**Énoncé du problème:** Poursuivez le texte ci-dessous sur la guerre en Syrie et l'emploi du phosphore blanc, en partant de sa dernière phrase.

**Extrait du document:**

┌──

Jusqu’au bout de l’horreur. Ce sont les termes qui viennent immanquablement à l’esprit lorsque l’on considère le sort réservé à la Syrie depuis six ans. Et ce qui semble le dénouement de ce drame ne nous réserve pas moins d’atrocités que tout ce que nous avons pu observer jusqu’à présent.
Souvenons-nous : Obama, quand il était président, avait mis en garde le régime syrien contre l’usage d’armes chimiques en parlant d’une ligne rouge qu’il ne devait pas franchir. Or, cette limite a été transgressée plusieurs fois, et l’administration américaine n’a pas bougé alors. Mais aujourd’hui, avec Trump, c’est l’armée américaine elle-même qui se permet de faire usage du phosphore blanc pour accélérer « l’annihilation des djihadistes ». Mossoul et Raqqa sont devenus le théâtre de frappes massives (80 000 depuis le début des opérations en 2014), « justifiées » par l’alliance des Américains et des Forces démocratiques syriennes contre Daech. Dans ces régions où des centaines de milliers de Syriens se terrent sous des ruines, les moyens utilisés sont non seulement inappropriés, mais contredisent toutes Conventions qui protègent les civils en cas de conflit.
On apprend à présent que cette coalition, menée par les Etats-Unis, fait usage du phosphore blanc ! L’armée américaine avait utilisé cette arme redoutable à Falloujah en 2004, tout comme l’Etat d’Israël en 2008 à Gaza. Dans les deux cas, on avait d’abord nié catégoriquement la chose, pour avouer enfin un usage qui devait servir seulement à créer des rideaux de fumée dans le cadre d’opérations militaires. Cependant, lorsque l’on connaît la densité de population à Falloujah, à Gaza, et aujourd’hui à Mossoul et Raqqa, il est impossible que ces frappes ne touchent aucun civil. Au contraire, les vidéos et les photos qui nous parviennent actuellement révèlent un usage indiscriminé du phosphore blanc. La ligne rouge est, là aussi, pleinement franchie.

└──

**Extrait des données:**

┌──

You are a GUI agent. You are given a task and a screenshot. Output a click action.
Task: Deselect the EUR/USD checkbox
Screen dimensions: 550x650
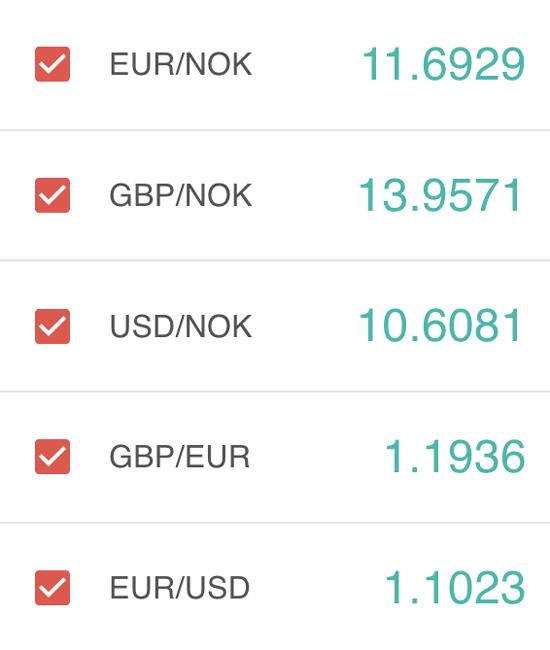pos(52,587)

└──

**Résultat attendu:**
« Les vidéos, affirme Luc Mathieu, ne laissent guère de doute : la coalition internationale a utilisé des munitions au phosphore blanc à Raqqa, fief syrien de l’Etat islamique. » (Libération, 11 juin 2017)
Samah Hadid, directrice de Campagnes pour le Moyen-Orient à Amnesty International, affirme ce 16 juin 2017 : « L'utilisation de munitions au phosphore blanc par la coalition dirigée par les États-Unis met gravement en danger la vie des milliers de civils piégés dans la ville de Raqqa et aux alentours, et pourrait dans ces circonstances constituer un crime de guerre. »
Il n’existe aucun mot pour décrire ces opérations où des hommes s’autorisent à déverser une pluie de feu sur leurs semblables, en ne distinguant, dans la nuit qui couvre le passage des avions, ni femmes, ni vieillards, ni enfants. Que valent donc les vies de 160 000 habitants pris au piège de Raqqa ?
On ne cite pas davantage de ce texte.